Собрание у нас с 10.00, живу я недалеко от молитвенного дома, минут десять пешком. Так что в воскресенье до 9.00 спать можно смело, и никогда не опоздаешь. А тут пришлось будильник на полпятого ставить. Ну, ладно уж роптать, благо это нечасто, а раз в год.

На рынке был, когда начало рассветать. А там уже народу видимо-невидимо. Ярмарка суеты! "Вот, — думаю, — грешники покоя не имеют. Не спится им. Их бы эту ревность — да Богу служить!"

Размышляя так, я пробирался к овощным рядам сквозь плотную толпу торгующих, покупающих и просто праздно гуляющих, лишь бы потолкаться. Вдруг в ряду "кустарей" дед показался мне знакомым. Сгорбленный сидит, руки его, видно, немало поработавшие за свой век, слегка вздрагивают. Вроде знаю его. Пригляделся. Он как раз нагнулся к земле и раскладывал на газете какие-то деревянные запчасти. А рядом стояла новенькая самодельная прялка. Работы она была недурной, даже можно сказать — красивая прялка, добротная, с узорами. И вот, когда я разглядывал на ходу его изделие, дед поднял голову, и я узнал его.
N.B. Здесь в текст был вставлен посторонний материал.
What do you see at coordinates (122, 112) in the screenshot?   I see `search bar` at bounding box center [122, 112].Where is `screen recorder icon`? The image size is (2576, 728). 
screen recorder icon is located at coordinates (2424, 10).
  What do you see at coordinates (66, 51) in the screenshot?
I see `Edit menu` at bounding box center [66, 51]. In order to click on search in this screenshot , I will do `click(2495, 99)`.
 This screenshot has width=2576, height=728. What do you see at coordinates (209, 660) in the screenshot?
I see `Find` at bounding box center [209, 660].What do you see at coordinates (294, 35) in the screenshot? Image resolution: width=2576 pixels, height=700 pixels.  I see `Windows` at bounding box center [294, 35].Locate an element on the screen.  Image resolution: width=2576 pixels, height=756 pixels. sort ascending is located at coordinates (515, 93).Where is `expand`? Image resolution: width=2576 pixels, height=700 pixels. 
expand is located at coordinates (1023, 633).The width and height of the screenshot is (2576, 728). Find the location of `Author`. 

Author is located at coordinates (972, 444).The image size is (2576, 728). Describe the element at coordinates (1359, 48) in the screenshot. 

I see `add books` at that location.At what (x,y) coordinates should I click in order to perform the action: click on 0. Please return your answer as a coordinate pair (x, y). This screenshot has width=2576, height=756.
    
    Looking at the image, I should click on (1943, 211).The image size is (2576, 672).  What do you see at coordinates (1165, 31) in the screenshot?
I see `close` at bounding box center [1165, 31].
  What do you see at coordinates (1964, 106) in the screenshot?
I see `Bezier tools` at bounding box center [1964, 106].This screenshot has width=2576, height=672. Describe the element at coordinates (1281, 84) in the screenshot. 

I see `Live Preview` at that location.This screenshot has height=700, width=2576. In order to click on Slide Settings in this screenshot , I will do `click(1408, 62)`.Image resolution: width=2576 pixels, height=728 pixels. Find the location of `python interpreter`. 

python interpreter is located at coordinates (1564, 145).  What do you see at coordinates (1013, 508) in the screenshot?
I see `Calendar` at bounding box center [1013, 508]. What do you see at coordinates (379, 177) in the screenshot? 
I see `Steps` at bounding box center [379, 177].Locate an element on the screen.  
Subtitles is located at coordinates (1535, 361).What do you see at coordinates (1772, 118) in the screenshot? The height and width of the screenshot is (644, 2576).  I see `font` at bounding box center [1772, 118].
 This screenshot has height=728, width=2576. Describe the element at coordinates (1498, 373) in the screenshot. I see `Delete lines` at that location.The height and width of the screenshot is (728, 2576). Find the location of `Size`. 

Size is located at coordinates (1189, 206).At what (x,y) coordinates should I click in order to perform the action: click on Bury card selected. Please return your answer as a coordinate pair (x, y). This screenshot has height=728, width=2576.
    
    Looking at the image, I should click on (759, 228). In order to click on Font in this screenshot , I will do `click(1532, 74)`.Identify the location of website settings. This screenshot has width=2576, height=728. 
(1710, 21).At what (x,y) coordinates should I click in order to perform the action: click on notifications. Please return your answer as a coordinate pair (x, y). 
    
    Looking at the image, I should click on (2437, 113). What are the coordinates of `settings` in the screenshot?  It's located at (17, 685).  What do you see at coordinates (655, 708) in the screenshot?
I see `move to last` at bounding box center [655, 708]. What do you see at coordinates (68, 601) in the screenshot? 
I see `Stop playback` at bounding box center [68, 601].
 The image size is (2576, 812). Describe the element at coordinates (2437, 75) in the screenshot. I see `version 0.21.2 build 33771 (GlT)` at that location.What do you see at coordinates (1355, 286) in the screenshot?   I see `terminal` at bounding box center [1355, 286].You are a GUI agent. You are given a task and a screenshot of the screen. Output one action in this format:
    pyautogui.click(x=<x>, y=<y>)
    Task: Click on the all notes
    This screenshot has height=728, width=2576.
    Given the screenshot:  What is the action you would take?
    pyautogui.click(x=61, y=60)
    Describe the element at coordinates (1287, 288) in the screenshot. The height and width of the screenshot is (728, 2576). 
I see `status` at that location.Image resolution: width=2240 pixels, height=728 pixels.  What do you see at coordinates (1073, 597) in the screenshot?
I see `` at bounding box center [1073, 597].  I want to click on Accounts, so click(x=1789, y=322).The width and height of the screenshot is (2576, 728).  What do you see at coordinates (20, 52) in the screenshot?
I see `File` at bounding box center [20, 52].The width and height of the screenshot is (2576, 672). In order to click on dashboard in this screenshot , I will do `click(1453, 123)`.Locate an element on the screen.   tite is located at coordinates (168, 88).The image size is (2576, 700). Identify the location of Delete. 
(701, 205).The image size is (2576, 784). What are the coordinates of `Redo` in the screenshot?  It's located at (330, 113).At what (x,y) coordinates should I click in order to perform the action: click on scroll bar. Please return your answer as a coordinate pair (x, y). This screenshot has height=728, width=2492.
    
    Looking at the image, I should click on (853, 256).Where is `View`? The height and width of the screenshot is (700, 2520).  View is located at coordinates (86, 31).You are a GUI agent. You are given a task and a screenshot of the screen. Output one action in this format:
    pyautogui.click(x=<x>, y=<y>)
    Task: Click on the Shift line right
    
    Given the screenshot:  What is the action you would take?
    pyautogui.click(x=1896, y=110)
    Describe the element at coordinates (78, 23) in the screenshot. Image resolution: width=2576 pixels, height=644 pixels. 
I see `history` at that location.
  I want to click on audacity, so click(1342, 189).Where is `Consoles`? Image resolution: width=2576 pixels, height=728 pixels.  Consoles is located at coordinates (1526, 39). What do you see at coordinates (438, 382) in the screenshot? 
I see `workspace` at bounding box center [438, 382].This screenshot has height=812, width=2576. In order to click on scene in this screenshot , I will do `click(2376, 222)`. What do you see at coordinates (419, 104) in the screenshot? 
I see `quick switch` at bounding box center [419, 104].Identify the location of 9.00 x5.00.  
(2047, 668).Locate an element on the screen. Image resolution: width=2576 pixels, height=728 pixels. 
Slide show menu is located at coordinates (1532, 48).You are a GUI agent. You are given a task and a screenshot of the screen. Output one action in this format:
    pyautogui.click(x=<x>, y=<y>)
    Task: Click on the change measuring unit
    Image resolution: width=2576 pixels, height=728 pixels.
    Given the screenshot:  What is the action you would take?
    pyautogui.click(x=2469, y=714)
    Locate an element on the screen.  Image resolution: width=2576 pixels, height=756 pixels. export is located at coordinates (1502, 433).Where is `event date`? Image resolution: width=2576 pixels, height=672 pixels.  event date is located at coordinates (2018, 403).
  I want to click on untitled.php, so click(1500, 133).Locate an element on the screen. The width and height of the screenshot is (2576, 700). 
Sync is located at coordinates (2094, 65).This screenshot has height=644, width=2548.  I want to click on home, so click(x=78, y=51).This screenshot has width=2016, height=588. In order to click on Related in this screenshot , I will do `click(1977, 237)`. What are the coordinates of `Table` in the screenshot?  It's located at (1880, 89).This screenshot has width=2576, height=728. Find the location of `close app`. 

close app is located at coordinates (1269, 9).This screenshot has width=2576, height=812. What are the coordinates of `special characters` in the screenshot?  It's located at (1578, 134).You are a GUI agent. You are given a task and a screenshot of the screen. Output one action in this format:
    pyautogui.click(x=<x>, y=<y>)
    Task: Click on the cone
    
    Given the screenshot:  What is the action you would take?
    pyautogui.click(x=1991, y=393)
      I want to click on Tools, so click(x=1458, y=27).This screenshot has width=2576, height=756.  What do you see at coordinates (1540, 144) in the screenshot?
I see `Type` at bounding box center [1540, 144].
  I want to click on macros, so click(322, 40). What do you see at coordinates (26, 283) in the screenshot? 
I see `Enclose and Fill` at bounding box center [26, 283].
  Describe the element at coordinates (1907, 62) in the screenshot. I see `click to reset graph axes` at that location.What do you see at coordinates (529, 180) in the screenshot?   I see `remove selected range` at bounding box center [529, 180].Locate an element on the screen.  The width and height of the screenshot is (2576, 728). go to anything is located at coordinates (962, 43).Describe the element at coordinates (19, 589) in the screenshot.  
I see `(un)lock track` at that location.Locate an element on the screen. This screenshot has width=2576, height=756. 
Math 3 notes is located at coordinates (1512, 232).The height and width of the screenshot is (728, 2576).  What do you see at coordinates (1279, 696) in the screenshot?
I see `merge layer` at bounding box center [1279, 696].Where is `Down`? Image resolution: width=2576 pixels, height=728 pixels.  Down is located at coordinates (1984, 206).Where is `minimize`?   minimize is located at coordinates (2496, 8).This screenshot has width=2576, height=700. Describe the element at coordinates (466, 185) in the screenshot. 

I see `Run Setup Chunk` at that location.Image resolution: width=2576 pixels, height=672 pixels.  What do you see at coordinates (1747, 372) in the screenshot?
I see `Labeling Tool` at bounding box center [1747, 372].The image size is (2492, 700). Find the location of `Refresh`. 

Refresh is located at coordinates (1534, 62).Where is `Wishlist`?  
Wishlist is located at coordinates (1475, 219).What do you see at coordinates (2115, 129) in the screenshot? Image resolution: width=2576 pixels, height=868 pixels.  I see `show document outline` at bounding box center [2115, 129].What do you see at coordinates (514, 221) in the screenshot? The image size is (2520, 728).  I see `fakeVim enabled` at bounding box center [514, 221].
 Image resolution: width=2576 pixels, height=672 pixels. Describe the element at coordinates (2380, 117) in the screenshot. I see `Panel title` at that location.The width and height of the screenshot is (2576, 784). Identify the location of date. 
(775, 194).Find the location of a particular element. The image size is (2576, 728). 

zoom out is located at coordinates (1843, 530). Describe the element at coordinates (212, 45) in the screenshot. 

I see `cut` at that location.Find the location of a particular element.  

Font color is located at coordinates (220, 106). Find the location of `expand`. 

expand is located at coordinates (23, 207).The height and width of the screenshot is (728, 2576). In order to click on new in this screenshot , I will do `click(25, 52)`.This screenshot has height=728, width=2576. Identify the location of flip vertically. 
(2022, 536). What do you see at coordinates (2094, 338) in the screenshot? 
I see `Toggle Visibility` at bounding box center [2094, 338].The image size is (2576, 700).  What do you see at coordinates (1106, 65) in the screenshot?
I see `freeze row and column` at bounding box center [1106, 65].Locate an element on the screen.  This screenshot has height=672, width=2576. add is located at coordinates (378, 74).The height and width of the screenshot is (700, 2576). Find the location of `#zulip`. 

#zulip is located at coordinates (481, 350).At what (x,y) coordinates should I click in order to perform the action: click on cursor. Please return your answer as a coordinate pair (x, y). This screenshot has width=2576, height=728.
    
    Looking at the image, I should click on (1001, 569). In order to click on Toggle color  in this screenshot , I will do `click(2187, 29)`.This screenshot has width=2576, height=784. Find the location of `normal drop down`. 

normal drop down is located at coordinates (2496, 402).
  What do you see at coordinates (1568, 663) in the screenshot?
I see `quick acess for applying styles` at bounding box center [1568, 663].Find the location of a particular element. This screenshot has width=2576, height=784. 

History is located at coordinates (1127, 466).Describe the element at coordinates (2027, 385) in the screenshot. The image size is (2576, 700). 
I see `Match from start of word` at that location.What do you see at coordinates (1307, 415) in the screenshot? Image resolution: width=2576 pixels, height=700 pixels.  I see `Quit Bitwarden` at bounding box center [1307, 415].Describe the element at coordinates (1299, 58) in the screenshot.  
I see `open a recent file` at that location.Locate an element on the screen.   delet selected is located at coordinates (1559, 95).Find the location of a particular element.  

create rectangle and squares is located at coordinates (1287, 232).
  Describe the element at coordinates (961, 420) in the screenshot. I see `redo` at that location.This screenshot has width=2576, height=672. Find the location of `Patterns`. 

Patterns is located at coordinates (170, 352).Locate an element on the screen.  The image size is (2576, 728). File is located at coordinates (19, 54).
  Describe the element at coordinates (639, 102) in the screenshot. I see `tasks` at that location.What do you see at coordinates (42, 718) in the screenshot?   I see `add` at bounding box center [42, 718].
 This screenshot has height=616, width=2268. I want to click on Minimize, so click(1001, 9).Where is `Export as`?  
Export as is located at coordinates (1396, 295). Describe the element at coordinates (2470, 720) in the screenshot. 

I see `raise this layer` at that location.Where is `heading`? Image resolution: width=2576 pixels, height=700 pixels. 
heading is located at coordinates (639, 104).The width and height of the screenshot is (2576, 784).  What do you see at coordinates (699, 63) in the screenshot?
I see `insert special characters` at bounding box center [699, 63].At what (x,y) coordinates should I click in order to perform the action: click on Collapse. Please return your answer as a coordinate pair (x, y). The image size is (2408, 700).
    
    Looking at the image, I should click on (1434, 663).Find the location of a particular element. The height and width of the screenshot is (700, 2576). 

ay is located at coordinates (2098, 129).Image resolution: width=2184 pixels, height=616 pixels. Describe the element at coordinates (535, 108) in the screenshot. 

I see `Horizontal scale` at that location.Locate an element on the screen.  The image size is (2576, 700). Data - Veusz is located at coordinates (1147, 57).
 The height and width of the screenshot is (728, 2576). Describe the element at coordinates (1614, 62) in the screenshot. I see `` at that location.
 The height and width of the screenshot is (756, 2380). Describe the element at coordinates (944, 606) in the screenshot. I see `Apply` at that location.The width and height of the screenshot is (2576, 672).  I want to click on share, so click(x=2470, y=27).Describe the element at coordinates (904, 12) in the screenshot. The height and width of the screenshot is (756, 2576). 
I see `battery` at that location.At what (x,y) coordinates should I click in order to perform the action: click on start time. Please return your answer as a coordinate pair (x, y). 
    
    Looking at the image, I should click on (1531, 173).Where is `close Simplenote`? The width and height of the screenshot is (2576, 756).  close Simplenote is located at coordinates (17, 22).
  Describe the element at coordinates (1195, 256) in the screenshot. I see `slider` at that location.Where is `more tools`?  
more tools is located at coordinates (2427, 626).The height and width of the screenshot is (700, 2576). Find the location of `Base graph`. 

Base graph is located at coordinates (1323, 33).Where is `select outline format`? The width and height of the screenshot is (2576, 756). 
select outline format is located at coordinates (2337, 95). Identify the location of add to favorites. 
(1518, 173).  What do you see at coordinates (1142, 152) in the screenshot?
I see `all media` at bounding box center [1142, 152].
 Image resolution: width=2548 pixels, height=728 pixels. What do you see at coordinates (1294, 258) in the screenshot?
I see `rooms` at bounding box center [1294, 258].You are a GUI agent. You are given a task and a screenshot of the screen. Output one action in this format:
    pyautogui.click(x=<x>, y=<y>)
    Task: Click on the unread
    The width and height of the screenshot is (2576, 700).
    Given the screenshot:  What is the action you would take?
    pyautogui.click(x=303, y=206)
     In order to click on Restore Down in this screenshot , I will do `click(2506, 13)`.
Ну, конечно же, это он, Пантелеич — верующий, член поместной церкви, как у нас принято называть — брат Кузнецов, а проще — Пантелеич.

Взгляды наши встретились. Я с немым укором посмотрел ему в глубину души. Мысли со скоростью света пронеслись в моей голове: "Вот, — думаю, — христианин тряпочный! Чего ему покоя нет? Живет в полном достатке, даже, можно сказать, богато. Вдвоем со старухой. Дети выросли. Один сын в хоре регентом, хороший брат. Неужели мало тебе того, что есть? Неужели дети не прокормят тебя на старости лет, что ты своими крючковатыми руками деревяшки строгаешь, народные промыслы промышляешь? А потом еще в воскресенье с полночи не спишь. Где, — думаю, — те, о которых Давид писал, что они в старости сочны и плодовиты?"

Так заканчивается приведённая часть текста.